(681d) Application of a Novel Tablet PCR Platform for Detection of Influenza Subtypes From Clinical Samples | AIChE

(681d) Application of a Novel Tablet PCR Platform for Detection of Influenza Subtypes From Clinical Samples

Authors 

Artenstein, A. W., Memorial Hospital of RI
Opal, S. M., Memorial Hospital of RI
Tripathi, A., Brown University
Beck, C., Brown University
Inde, Z., Brown University


 

Developing diagnostics which can
quickly and effectively identify viral infections ranging from HIV to hepatitis
is crucially important for addressing the global health impact of these
diseases. This is particularly true in the case of influenza, a disease which
not only spreads quickly, but also mutates rapidly. The gold standard approach for
influenza subtyping is RT-PCR (qRT-PCR) which allows for detection of the
target sequence and quantification the number of viral particles present.
Because RT-PCR and qRT-PCR require thermal cycling in order to amplify the
clinical sample for detection, a typical apparatus for these techniques is
costly, bulky, and requires a large sample volume. Thus, a microfluidic
approach may prove advantageous in addressing these issues. Thus, we present
our work on a droplet platform for the differentiation of influenza strains
using qRT-PCR using a novel microdroplet device. Previous data have
demonstrated this platform's ability to detect both lambda phage DNA and
synthetic H3 influenza RNA in a dose-dependent fashion. We now further
demonstrate that the platform can effectively differentiate between H1 and H3
strains of influenza, as well as between swine-origin and seasonal strains of
H1. Detection using this platform is highly sensitive, amplifying clinical
samples as dilute as 102 virions/mL. The tablet platform is described
and its efficacy demonstrated elsewhere.

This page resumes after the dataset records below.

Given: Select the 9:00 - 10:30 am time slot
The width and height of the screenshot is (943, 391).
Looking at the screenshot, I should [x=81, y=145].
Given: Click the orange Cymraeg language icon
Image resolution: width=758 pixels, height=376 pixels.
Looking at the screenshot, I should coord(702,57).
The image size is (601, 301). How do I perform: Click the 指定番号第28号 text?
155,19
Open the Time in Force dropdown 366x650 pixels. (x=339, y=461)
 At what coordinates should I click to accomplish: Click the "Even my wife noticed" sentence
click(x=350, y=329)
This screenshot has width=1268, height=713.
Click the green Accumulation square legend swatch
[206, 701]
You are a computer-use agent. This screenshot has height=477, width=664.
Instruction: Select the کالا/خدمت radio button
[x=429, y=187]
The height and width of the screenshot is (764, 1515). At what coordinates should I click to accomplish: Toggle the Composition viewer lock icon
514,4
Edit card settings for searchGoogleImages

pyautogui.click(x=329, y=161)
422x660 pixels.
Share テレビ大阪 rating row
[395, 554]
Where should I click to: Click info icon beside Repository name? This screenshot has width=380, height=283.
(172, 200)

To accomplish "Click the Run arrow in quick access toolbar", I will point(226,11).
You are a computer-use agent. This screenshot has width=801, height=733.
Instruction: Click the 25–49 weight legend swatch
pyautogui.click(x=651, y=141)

Primers were designed using consensus
sequences from the online NCBI Influenza Virus Sequence Database to
differentiate H3 and H1 swine and seasonal subtypes. SYBR Green I dye was used
for real-time fluorescence detection. Each RT-PCR reaction consisted of 50ul of
RT-PCR mix from the Superscript III RT-PCR kit. Both reverse transcription and
PCR were carried out in the same tube or on the droplet platform. This included
1X Taq buffer, 0.2mM dNTPs, 1.5mM MgCl2 and 0.2uM of both the
forward and reverse primers. Cycling consisted of a 30 minute RT step at 50°C,
followed by 40 cycles of 94°C for 15 seconds, the primer-specific annealing
temperature for 15 seconds, and 68°C for 30 seconds. An initial denature was
done following the RT step for 15 minutes for off-chip controls and 2 minutes
for platform droplet amplification. We first determined primer efficacy with
blinded spiked heat inactivated influenza virus particles in transport media as
a serial dilution for the H3N2 and H1N1 (seasonal) subtypes. We effectively
identified the sample subtypes which are differentiated by amplicon length. Samples
A-H (except C) were positive for the H3 subtype, displayed by the amplicon of
233 bp. Sample C is a negative control, while samples J and K are H1 seasonal
positive with an amplicon of 183 bp. The lowest concentration detected was
sample E, at 102 virions/ml. We also tested each sample against the
other primer sets and found no false positives. We subsequently performed
qRT-PCR on the serially diluted samples A-H for the H3 subtype to develop a
standard curve for efficiency utilizing our novel tablet platform. We then
tested our PCR protocol against clinical samples of unknown subtype and
concentration to identify seasonal H1N1, swine H1N1 or seasonal H3N2. The
platform is robust, using a simple apparatus and producing results which are
both replicable for influenza and applicable to other diseases for which
diagnostics currently rely on PCR. Thus, the development of this platform
represents an important step towards improved diagnostic technologies for
influenza and other infectious diseases.